**Explore the material:**
A. Summarize the passage on Hextall's moves with the Penguins in two sentences.
B. Render this sentence from the passage on Hextall's moves with the Penguins in Spanish: "While Petry and Rutta were adequate, they missed a combined 47 games due to injuries."
C. According to the passage on Hextall's moves with the Penguins, are these statements true? Answer yes or no for each and quote the words that decide it. (i) Hextall traded Jared McCann to Toronto for Filip Hallander. (ii) Ty Smith spent most of the season playing for Pittsburgh. (iii) Carter's two-year extension was signed in January of 2022.

**Excerpt to read:**
┌──

On a personal level, I genuinely feel for Hextall. In hindsight, he was a given a near impossible mandate with little margin for error. It’s easy to forget that he inherited a team with significant cap issues from Rutherford. Kind of like being named captain of the RMS Titanic after the ship sideswiped the iceberg.

Unfortunately, he did little to resolve the issues and in some instances made them worse. 

Perhaps Hextall’s biggest shortcoming? His failure to surround the Pens’ aging but still productive core with a strong supporting cast.

Affordable and effective role players such as Frederick Gaudreau and Evan Rodrigues were allowed to depart through free agency, as well as solid right-shot defenseman Cody Ceci. Determined to protect prized trade deadline acquisition Jeff Carter in the ’21 Expansion Draft, Hextall traded talented but streaky Jared McCann to Toronto for middling prospect Filip Hallander, a former black-and-gold draft pick. McCann blossomed into a 40-goal scorer with Seattle.

Ouch.

Hextall also lost feisty heart-and-soul role player Brandon Tanev to the Kraken, effectively making the Pens the only team to lose two players in the draft. He signed the more affordable but far-less-dynamic Brock McGinn as a plain vanilla replacement.

In an effort to add physicality and change the mix on defense last summer, he signed free agent Jan Rutta and acquired veteran workhorse Jeff Petry and speedy forward Ryan Poehling from Montreal for puck-mover Mike Matheson. He also dealt mobile 25-year-old rearguard John Marino, thought to have plateaued, to New Jersey for Ty Smith.

While Petry and Rutta were adequate, they missed a combined 47 games due to injuries. A salary-cap casualty, Smith impressed with his skating and puckhandling during a brief injury-driven cameo, but spent virtually the entire season toiling in Wilkes-Barre/Scranton.

On the flip side, Marino’s settled in as a valued and solid citizen for the vastly improved Devils. Matheson emerged as a team leader for a young Montreal squad. We especially missed his ability to transition from defense to offense single-handed with his skating.

Perhaps Hextall’s most onerous move was to sign Carter, an old friend from his time with the Kings, to a two-year extension in January of 2022, almost precisely at the time the big center began to fade. Similarly, he inked RFA Kasperi Kapanen to a two-year extension at his previous rate, despite the fact that Kappy endured a miserable season in ’21-22.

└──

**Provided data:**
┌──

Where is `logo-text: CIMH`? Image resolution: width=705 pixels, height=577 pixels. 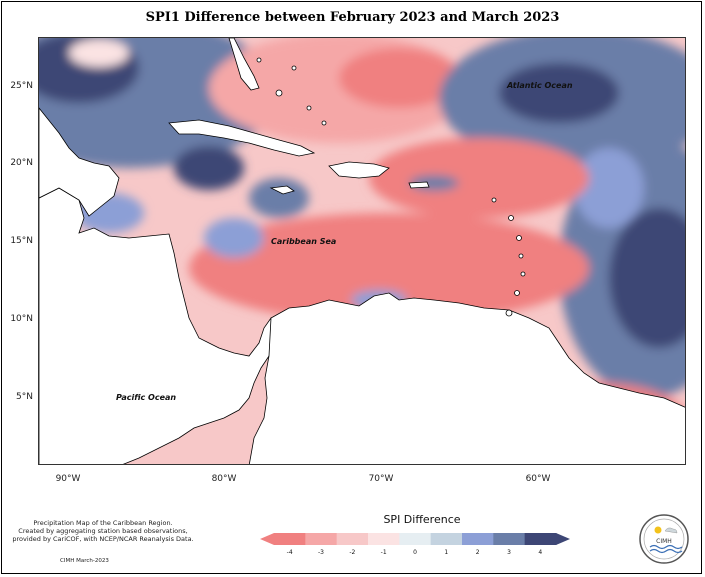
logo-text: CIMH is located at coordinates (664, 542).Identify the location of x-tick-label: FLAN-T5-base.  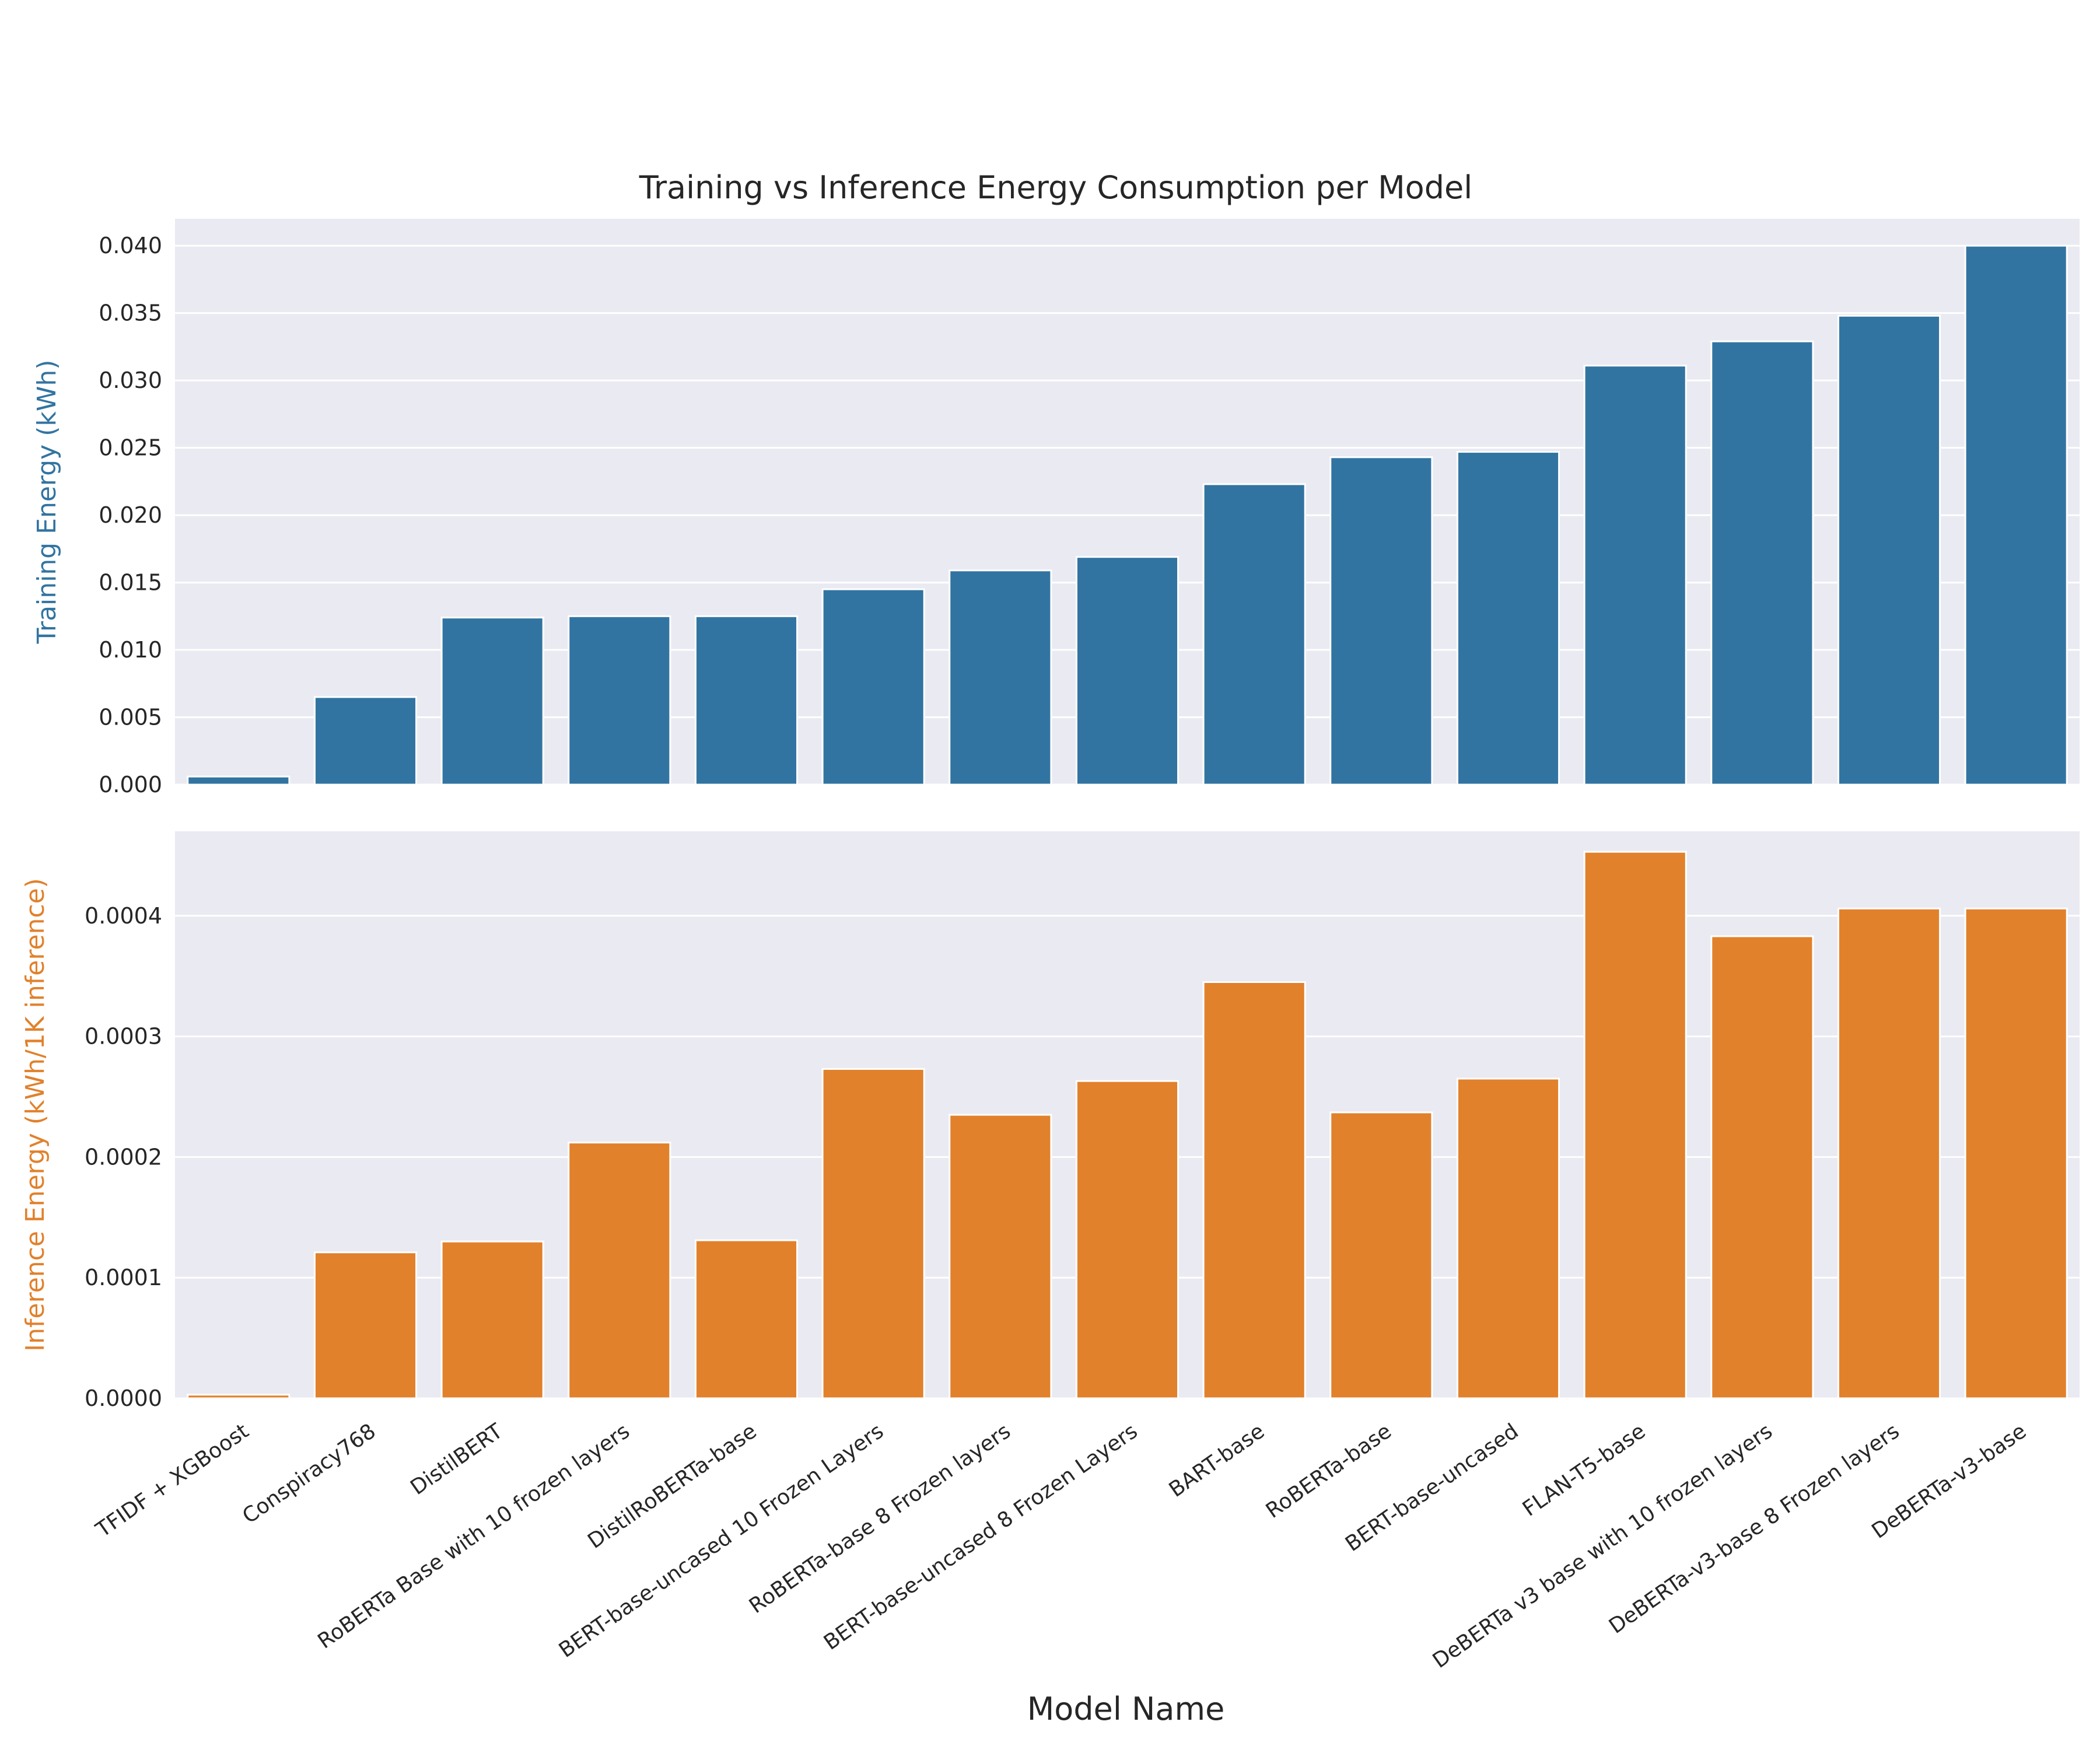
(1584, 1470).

└──

**Answers for the tasks:**
A. The writer sympathizes with Hextall, who inherited a team with significant cap issues from Rutherford, but says he did little to resolve them and in some instances made them worse. His biggest shortcoming was failing to build a strong supporting cast around the aging core: effective role players left, players he traded away such as McCann and Marino thrived elsewhere, and he gave two-year extensions to Carter and Kapanen.

B. Aunque Petry y Rutta fueron adecuados, se perdieron en total 47 partidos debido a lesiones.

C.
(i) Yes: "Hextall traded talented but streaky Jared McCann to Toronto for middling prospect Filip Hallander"
(ii) No: "spent virtually the entire season toiling in Wilkes-Barre/Scranton"
(iii) Yes: "to a two-year extension in January of 2022"